Priors for variance parameters in hierarchical models

There’s an argument over at Andrew Gelman’s blog about the proper way to design a variance prior in a hierarchical normal model (here and here). Since this is more or less my go-to approach to meta-analysis (e.g. Karr, Areshenkoff, Duggan, and Garcia-Barrera, 2014; Smart, Karr, Areshenkoff, Rabin, Hudon, …, Hampel, 2017), and since I’ve used both kinds of prior, this is a pretty important issue to me, so I thought I’d play around with it, though I haven’t had much time to interpret the results.

The model

The model is a common one in meta-analysis. As a simple example, say we observe N Cohen’s d effects sizes y_1,y_2,\dots,y_N, with associated variances v_1^2,v_2^2,\dots,v_N^2, given by

    \[           v^2 = \frac{n_c + n_t}{n_c n_t} + \frac{y^2}{2(n_c + n_t - 2)}      \]

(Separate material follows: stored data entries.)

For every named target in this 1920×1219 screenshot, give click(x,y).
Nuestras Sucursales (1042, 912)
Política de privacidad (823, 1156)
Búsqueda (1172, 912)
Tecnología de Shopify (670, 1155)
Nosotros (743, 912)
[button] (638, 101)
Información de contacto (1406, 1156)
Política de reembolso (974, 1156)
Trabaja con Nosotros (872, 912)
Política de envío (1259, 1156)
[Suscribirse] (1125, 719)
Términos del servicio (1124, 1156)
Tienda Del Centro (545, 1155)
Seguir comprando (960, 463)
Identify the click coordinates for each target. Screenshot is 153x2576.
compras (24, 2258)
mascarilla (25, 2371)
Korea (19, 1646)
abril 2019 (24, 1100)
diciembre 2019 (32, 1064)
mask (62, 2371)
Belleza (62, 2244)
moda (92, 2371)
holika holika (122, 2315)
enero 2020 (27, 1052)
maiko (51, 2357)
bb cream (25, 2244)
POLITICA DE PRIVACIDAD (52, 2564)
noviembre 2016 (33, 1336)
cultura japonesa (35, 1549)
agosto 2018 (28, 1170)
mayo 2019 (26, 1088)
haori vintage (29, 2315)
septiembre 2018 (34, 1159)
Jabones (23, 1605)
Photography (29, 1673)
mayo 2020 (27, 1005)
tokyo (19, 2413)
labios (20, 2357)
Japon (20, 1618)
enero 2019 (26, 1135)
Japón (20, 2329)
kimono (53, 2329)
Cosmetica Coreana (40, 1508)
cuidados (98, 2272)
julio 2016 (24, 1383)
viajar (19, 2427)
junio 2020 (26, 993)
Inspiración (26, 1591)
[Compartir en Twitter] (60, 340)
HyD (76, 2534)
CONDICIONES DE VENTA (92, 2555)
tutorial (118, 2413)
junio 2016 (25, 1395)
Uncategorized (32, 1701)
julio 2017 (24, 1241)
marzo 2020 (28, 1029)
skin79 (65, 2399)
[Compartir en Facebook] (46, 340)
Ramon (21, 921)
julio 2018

where n_c and n_t are the sample sizes of the control and treatment groups, respectively. The model is then

    \begin{align*}           y_i|\theta_i &\sim \mathrm{N}(\theta_i,v_i^2) \\           \theta_i|\mu,\tau &\sim \mathrm{N}(\mu,\tau^2)      \end{align*}

This is essentially what is usually called a random-effects meta-analysis, which is made more clear if we marginalize over the study effects to get

    \[ y_i|\mu,\tau \sim \mathrm{N}(\mu, \tau^2 + v_i^2). \]

It’s usually better to fit this model in a Bayesian way, for three reasons: it gives us better effect estimates at the study level; it makes it easier to extend the model to more complex designs; and, finally, when the number of observations is small, \tau is generally only weakly identified, and so the model needs a fair bit of regularization, which is easiest with a strong prior.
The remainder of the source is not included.